Notably, the International Conference on Computer Vision (ICCV) and the European Conference on Computer Vision (ECCV), which are held biennially and alternate each year, also rank highly despite their less frequent occurrences. The standings (ICCV 13th and ECCV 46th) are partly due to the H5-index [1] used by Google Scholar Metrics, which evaluates publications over a five-year period.

Even though ICCV and ECCV contribute fewer volumes within any given five-year window, their influence remains nearly as significant as that of the annual conferences (CVPR, NeurIPS, ICLR, ICML, AAAI, etc), underscoring their high quality and impact in the field.

An interesting perspective is to consider ICCV and ECCV as essentially splitting CVPR into two entities; collectively, their H5 indices (291 for ICCV and 206 for ECCV) even surpass that of CVPR (440), though a precise H5 index calculation would be necessary for an exact comparison.

Rank Publication h5-index
2 IEEE/CVF Conference on Computer Vision and Pattern Recognition 440
7 Neural Information Processing Systems 337
10 International Conference on Learning Representations 304
13 IEEE/CVF International Conference on Computer Vision 291
17 International Conference on Machine Learning 268
35 AAAI Conference on Artificial Intelligence 220
36 Meeting of the Association for Computational Linguistics (ACL) 215
46 European Conference on Computer Vision 206
49 IEEE Transactions on Pattern Analysis and Machine Intelligence 196
51 Conference on Empirical Methods in Natural Language Processing (EMNLP) 193

Computer Vision, Deep Learning, and AI Conferences and Journals from
Google Scholar’s Top 100 Publications (as of 2024-08-25)

Moving forward

As computer vision and broader AI technologies increasingly intertwine with our daily lives, the robustness and generalizability of models to real-world scenarios become essential. Despite their impressive performance on curated benchmarks, many models struggle when deployed in practical, real-world settings, where results can often diverge from expectations. This gap highlights the critical need for research aimed at enhancing the robustness and generalization capabilities of AI systems.
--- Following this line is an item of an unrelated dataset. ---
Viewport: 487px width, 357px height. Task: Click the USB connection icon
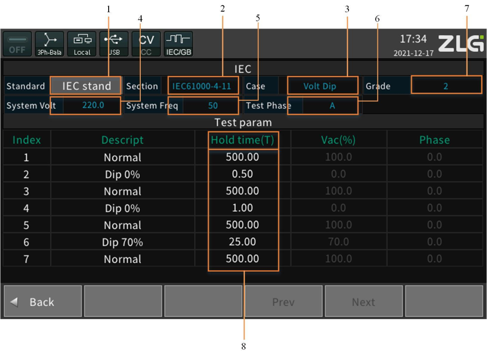[114, 44]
A recent Business Insider report about Microsoft’s Copilot [2] highlights the challenges AI technologies face when transitioning from controlled test environments to real-world conditions. This underscores the importance of my research, which is dedicated to improving the adaptability and performance of models beyond controlled test cases.
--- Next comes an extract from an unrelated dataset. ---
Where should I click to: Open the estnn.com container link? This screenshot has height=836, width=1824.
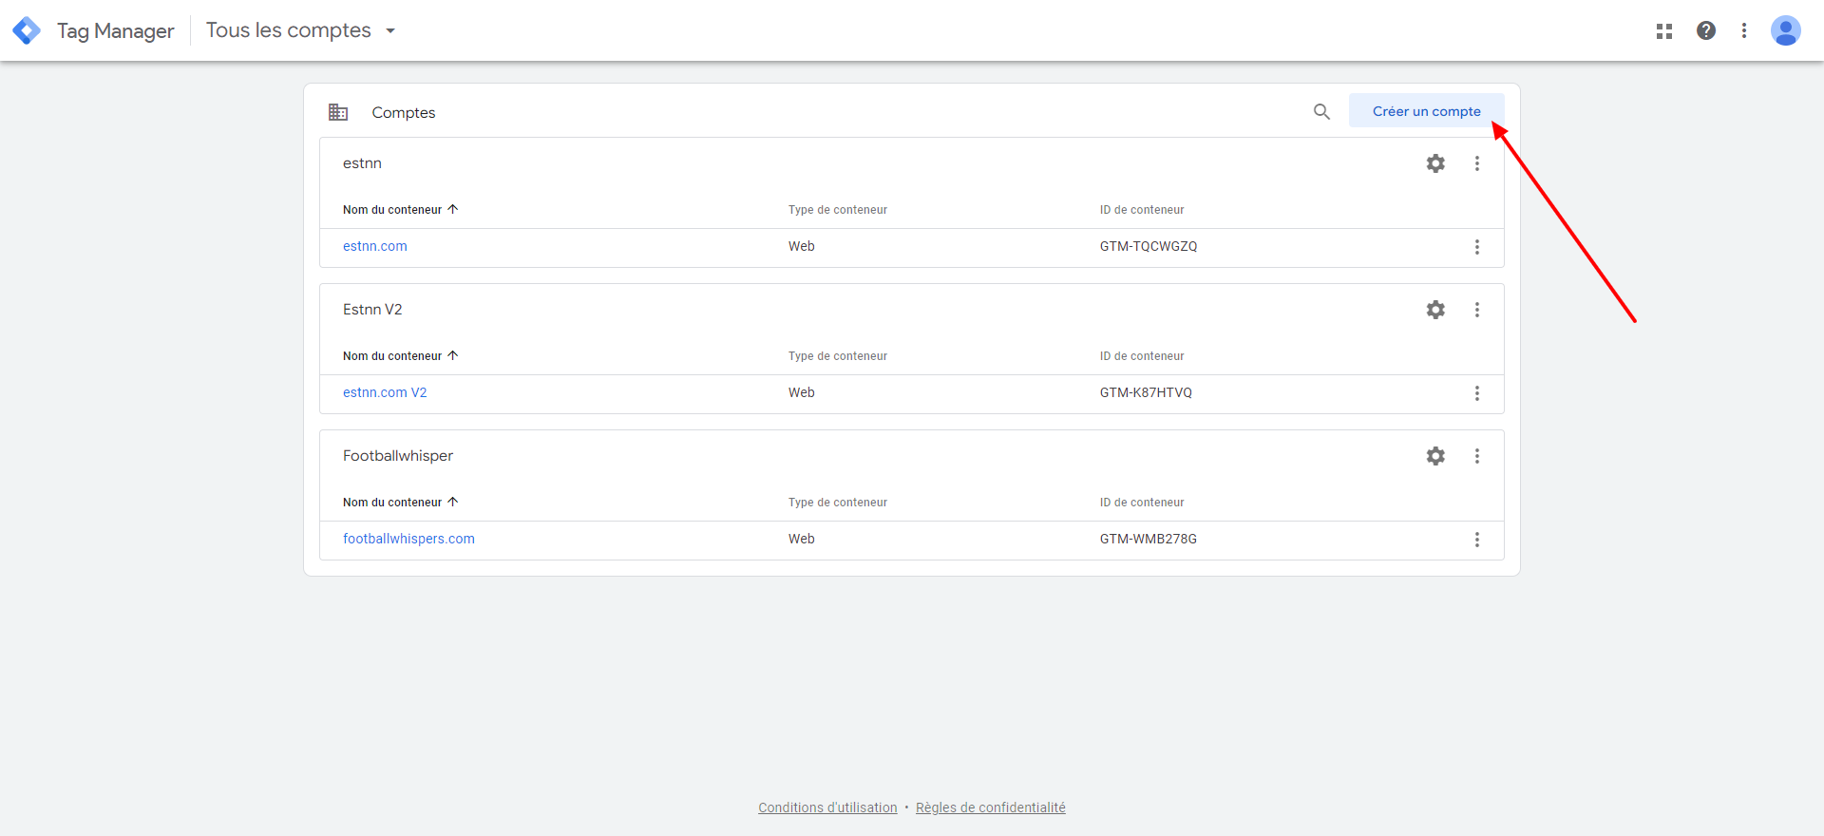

If you’re interested in pushing the boundaries of computer vision, deep learning, and general AI research toward more robust and generalizable models, I encourage you to reach out to me to explore potential collaborations.

[1] The h5-index is the h-index for articles published in the last five complete years. It measures the largest number h such that h articles published from 2019 to 2023 each have received at least h citations.

[2] A CIO canceled a Microsoft AI deal. The reason should worry the entire tech industry. July 31, 2024, Business Insider.